Australian Senator Jane Hume opines DeFi is ‘not going away any time soon’

Australian Senator Jane Hume opines DeFi is ‘not going away any time soon’



Australian Senator Jane Hume recently stated that decentralized finance (DeFi) “presents huge opportunities” for the country in having the potentials of cementing a place in economic progress through digital innovation.



Speaking at the Australian Financial Review Super & Wealth Summit, Senator Hume remarked that with DeFi, the country could become a “front-runner for innovation and economic progress.” 



Jane Hume, who is the Minister for Women’s Economic Security of Australia, was speaking at the November 22 event in Sydney, the conference being mainly about super and government retirement funds. Representative of the Liberal Party and the state of Victoria, Hume said both the funds were “notoriously slow and steady investments” but her comments on DeFi are more notable in this regard.



Senator Hume further called for industries and the Australian government to acknowledge that DeFi is “not a fad,” so it should be “tread cautiously, but not fearfully.” She highlighted that the technology is “not going away any time soon.”



Hume then stressed that if the last 20 or 30 years have taught the world anything, it’s that all kinds of innovation “begins as disruption and ends as a household name.”  

Hume then went on to reference the fast-paced nature of the industry, stating that decentralized finance as underpinned by blockchain technology would bring about “incredible opportunities” and that Australia “mustn’t be left behind by fear of the unknown.”

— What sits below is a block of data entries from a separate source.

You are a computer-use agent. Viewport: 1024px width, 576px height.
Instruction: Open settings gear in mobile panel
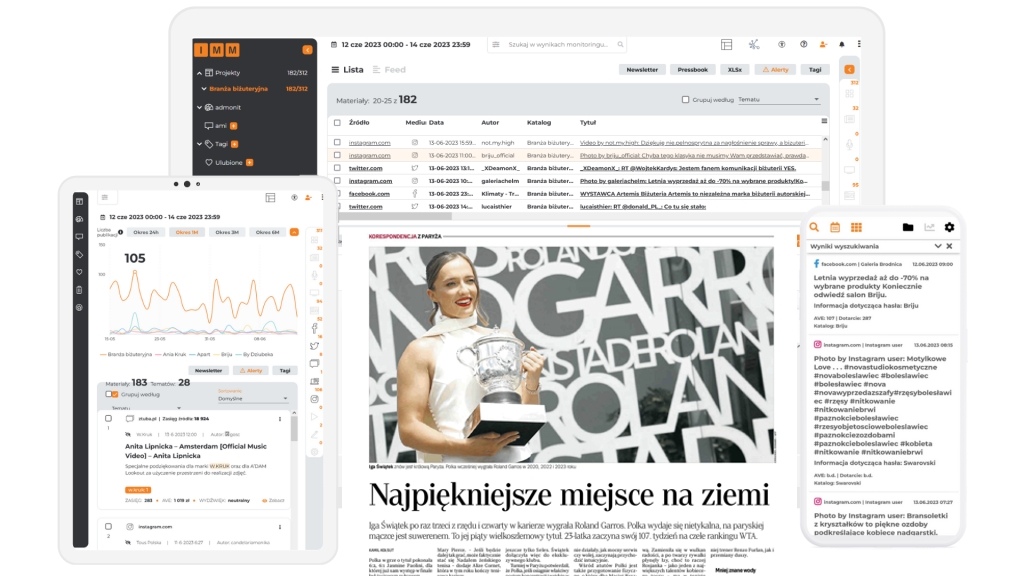949,227
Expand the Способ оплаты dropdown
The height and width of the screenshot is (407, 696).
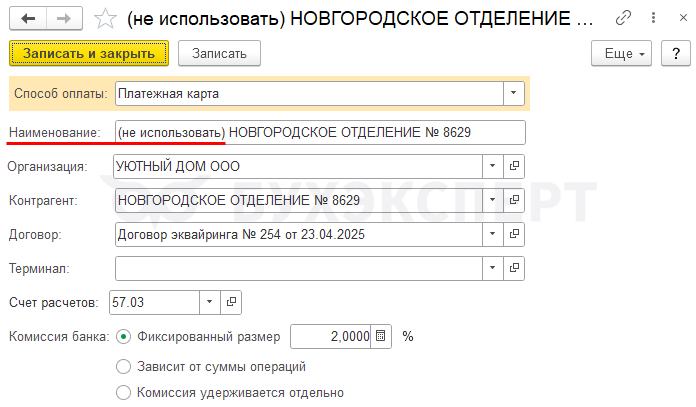(x=514, y=93)
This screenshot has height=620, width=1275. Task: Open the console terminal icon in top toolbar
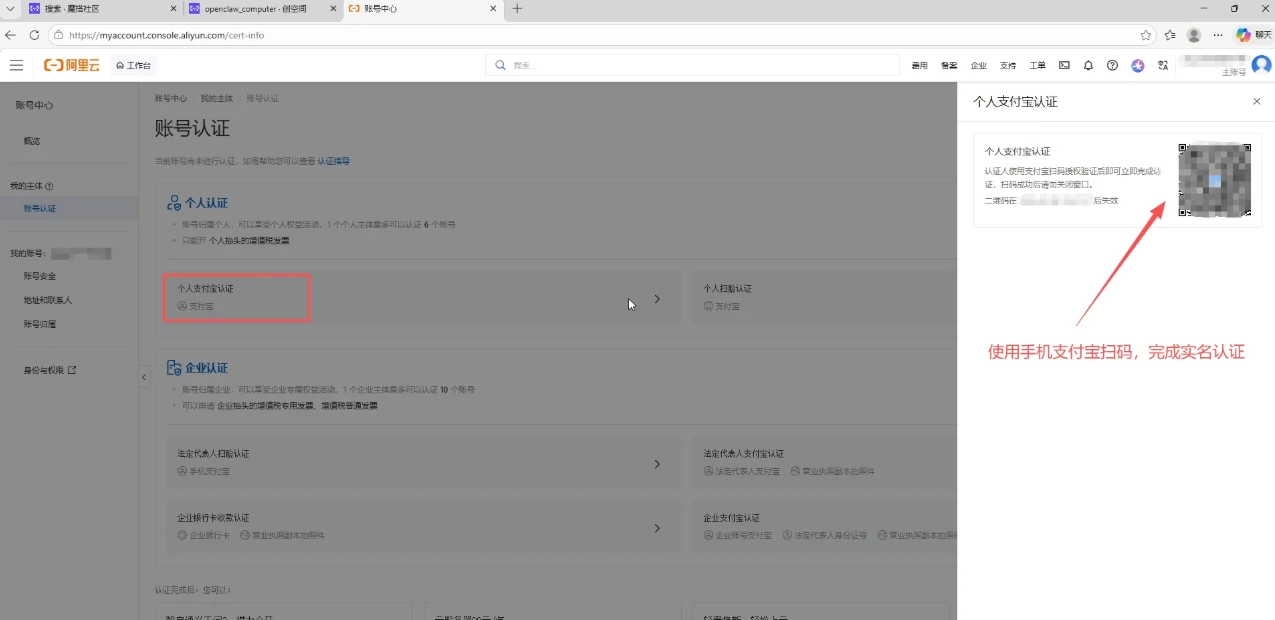coord(1063,64)
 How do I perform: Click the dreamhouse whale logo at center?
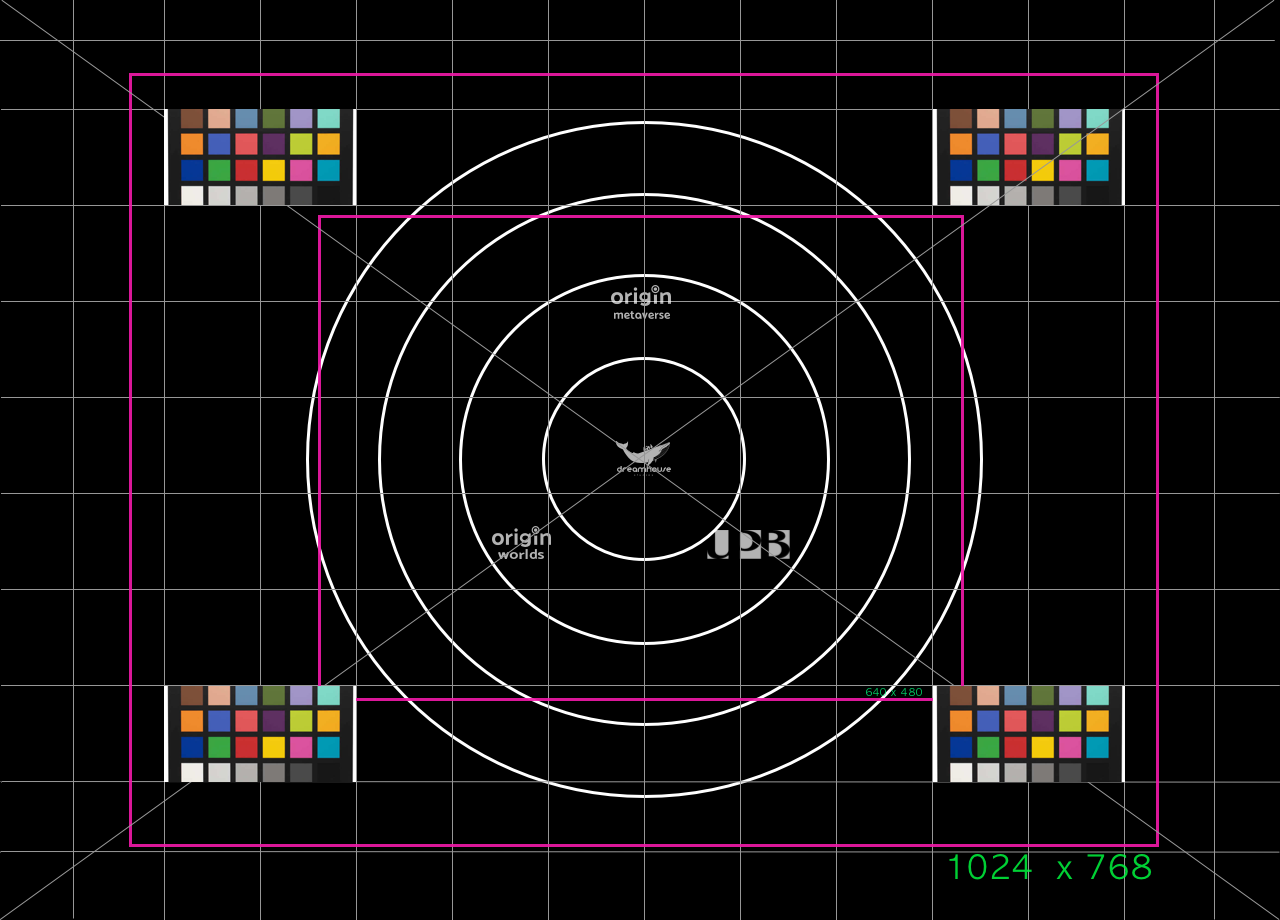pos(643,457)
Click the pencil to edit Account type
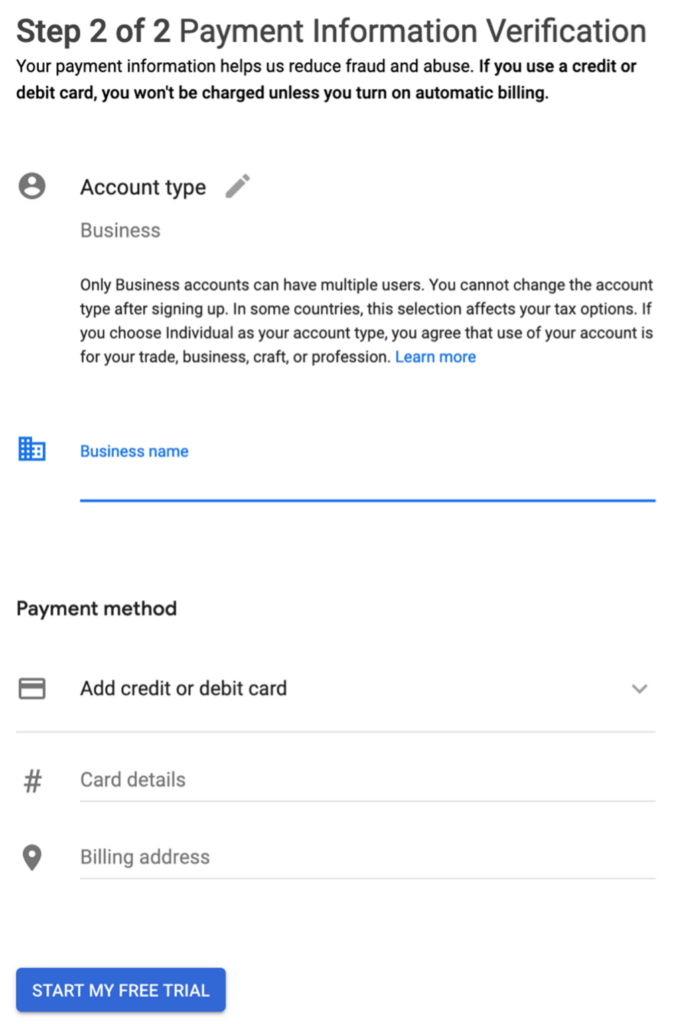The height and width of the screenshot is (1024, 677). [x=237, y=187]
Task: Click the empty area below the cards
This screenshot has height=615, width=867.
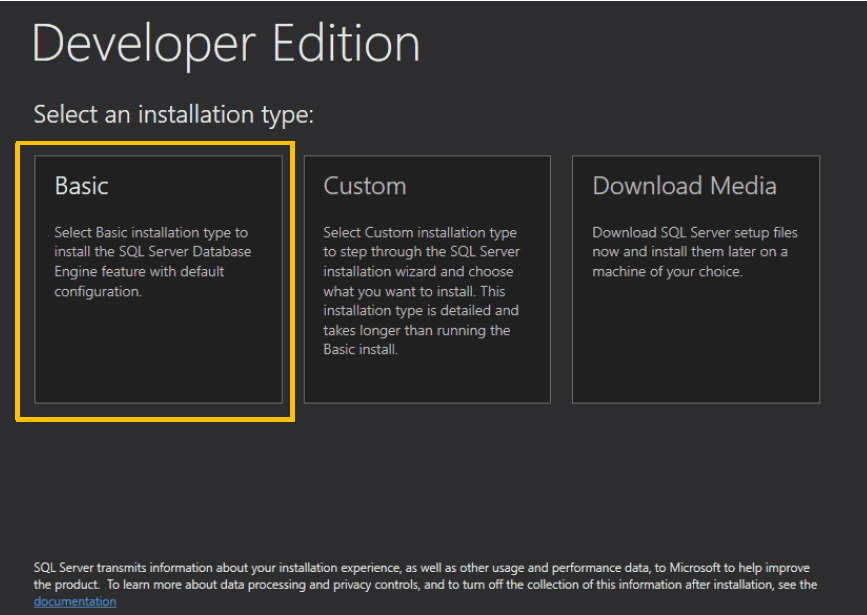Action: coord(430,470)
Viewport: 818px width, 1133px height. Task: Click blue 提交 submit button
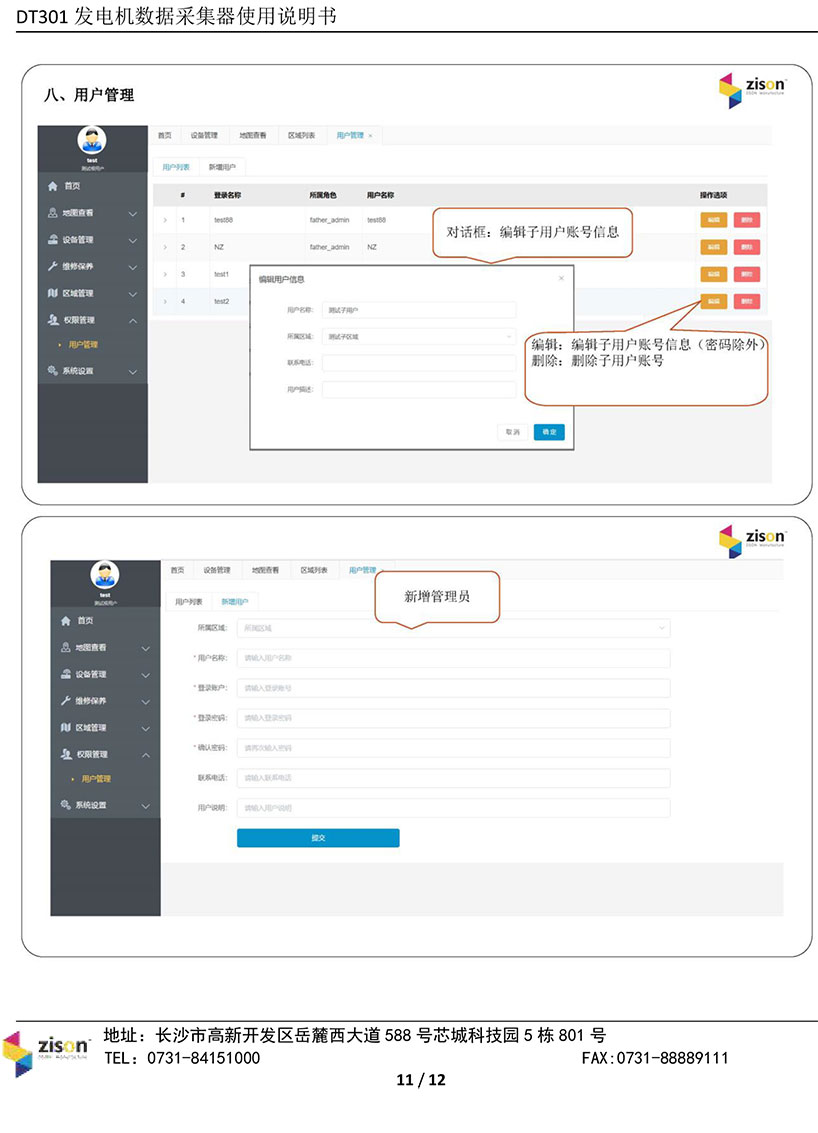[318, 838]
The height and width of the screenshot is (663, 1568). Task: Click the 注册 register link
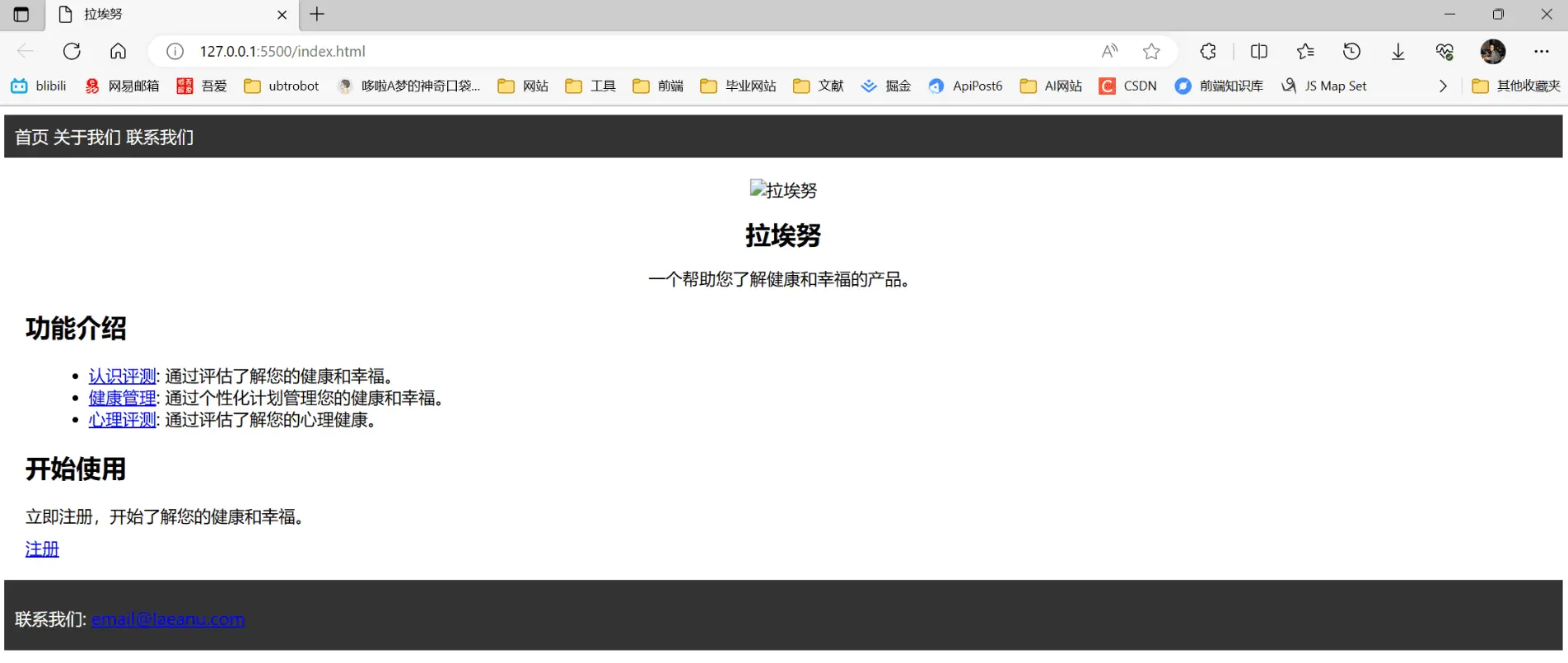pyautogui.click(x=42, y=549)
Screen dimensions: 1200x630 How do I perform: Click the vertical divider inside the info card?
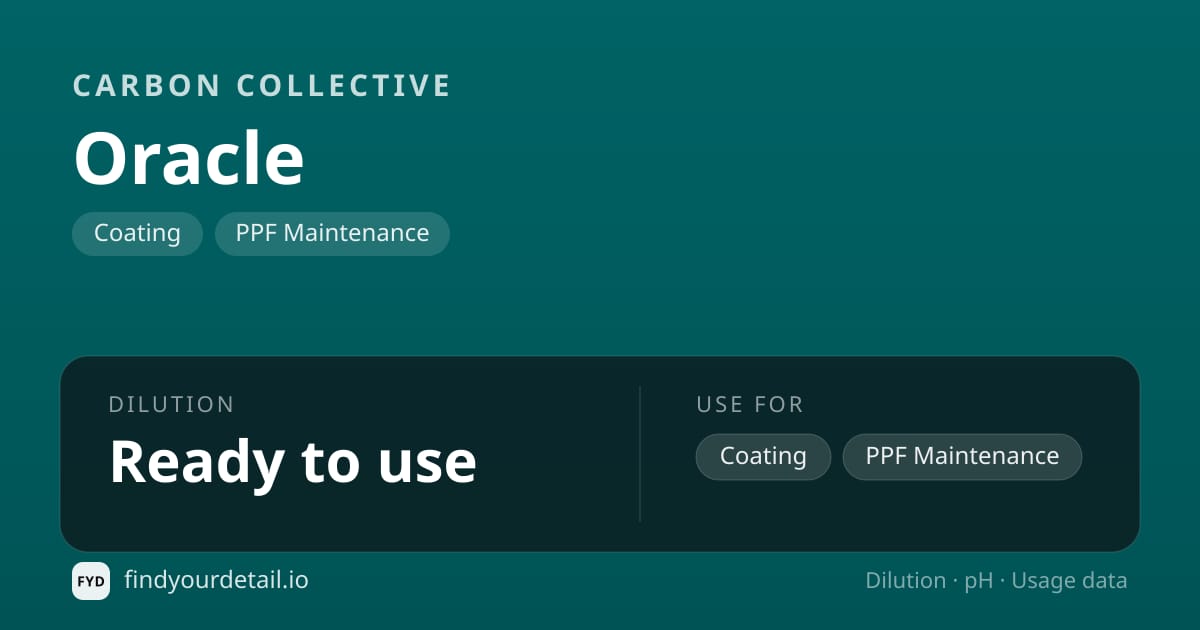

While speaking about the policy, Hume also noted that Australia’s economic future would be majorly defined by “innovation” and “uptake of technology” as the country is in the process of recovery from the financial toll of the COVID-19 pandemic.



She then commended industry players to embrace innovation and developments in the DeFi space, particularly around the blockchain technology, making a specific mention and reference to Commonwealth Bank.



On November 3. the bank had announced that it would allow the 6.5 million users on its banking app to trade ten crypto assets, including Ether, Bitcoin, Bitcoin Cash, and Litecoin. This would make CBA the first Australian bank and “one of just a handful of banks worldwide to offer customers this sort of access,” she outlined.



According to Finder’s Crypto Survey comprising 27,400 respondents, 17 per cent of Australians currently invest in cryptocurrency. However, the country’s uptake of crypto has been witnessing an increasing pressure from lawmakers and regulatory bodies.



Last month, the Australian Senate Committee of pro-crypto NSW Senator Andrew Bragg had published a “crypto report,” that pronounced 12 recommendations in total that are intended at tackling key issues pertinent to the cryptocurrency sector. Bragg had said that the recommendations would enable Australia in competing with leading jurisdictions for the blockchain and crypto industries, including the United States, Singapore and the United Kingdom.